— Start of Reading passage —

This dates back to work by Diana Dabby
who was a PHD student of
Steven Strogatz at MIT,
and also a Carnegie Hall-level
concert pianist.
The reason I found out about this
was because I got Diana's paper to review.
Some of you may not know about this,
the way you get a paper published in the
scientific literature is,
you send it in, the editor asks
other people who can evaluate your work
for a review,
and if the reviews are positive
the paper gets in.
I have reviewed lots and lots of papers
over my career
but this was the first and only one
that came with a cassette tape.
Remember those? Maybe not...
Diana's idea was to take a piece of music
and consider it as a pitch sequence,
just a sequence of labeled notes.
The piece above is C, E, G, C, E, G
and so on and so forth
And then she took a chaotic attractor,
didn't matter which one,
and she generated a trajectory on that
chaotic attractor with the points spaced
the same distance that the notes were
spaced in the original piece.
Now neglect the fact that different notes
can be different lengths,
we can talk about that on the forum
if you would like.
Then what she did,
was take the first point on the trajectory
and she labeled it with the first note
in the piece,
and then she took the
second point in the trajectory,
and labeled it with the second note
in the piece, and so on and so forth,
until she had the pitch sequence wrapped
all the way around the chaotic attractor.
That established a mapping between
the flow of the dynamics and
the flow of the musical piece,
and she used that mapping to generate
variations on that musical piece.
Now, if you generate a trajectory from
exactly the same initial condition, and
you had some sort of device that could
recognise which little green square it was
and play the appropriate note,
you would get back exactly the
original piece, but
if you chose some other point on the
chaotic attractor, generated a trajectory,
and used the mapping to play the notes
that that trajectory followed,
you would get a variation.
So let me play you some of these examples.
Here's the original piece...

— End of Reading passage —
— Start of Collected material —

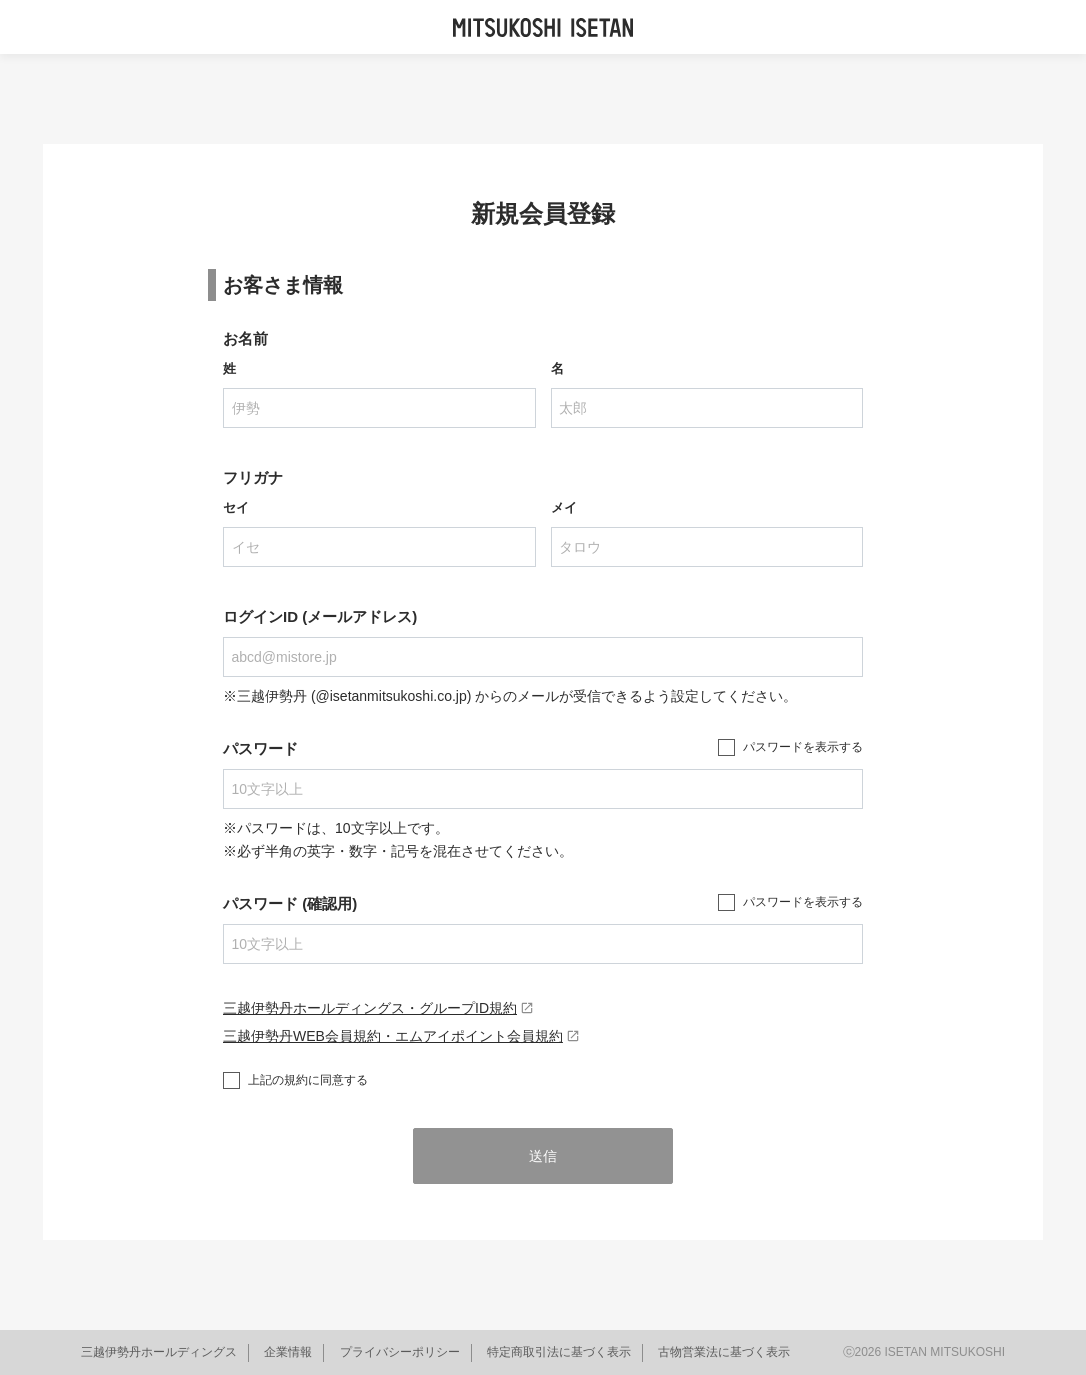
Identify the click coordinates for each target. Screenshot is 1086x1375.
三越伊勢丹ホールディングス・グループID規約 (378, 1008)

— End of Collected material —

▸ **Problems to work on**
1 > In the transcript on generating music from chaos, what arrived with Diana Dabby's paper that no other paper the speaker reviewed had come with?
2 > Return the part of the transcript starting at "The piece above" and ending at "you would like.".

▸ **Worked answers**
1 > A cassette tape.

2 >
The piece above is C, E, G, C, E, G
and so on and so forth
And then she took a chaotic attractor,
didn't matter which one,
and she generated a trajectory on that
chaotic attractor with the points spaced
the same distance that the notes were
spaced in the original piece.
Now neglect the fact that different notes
can be different lengths,
we can talk about that on the forum
if you would like.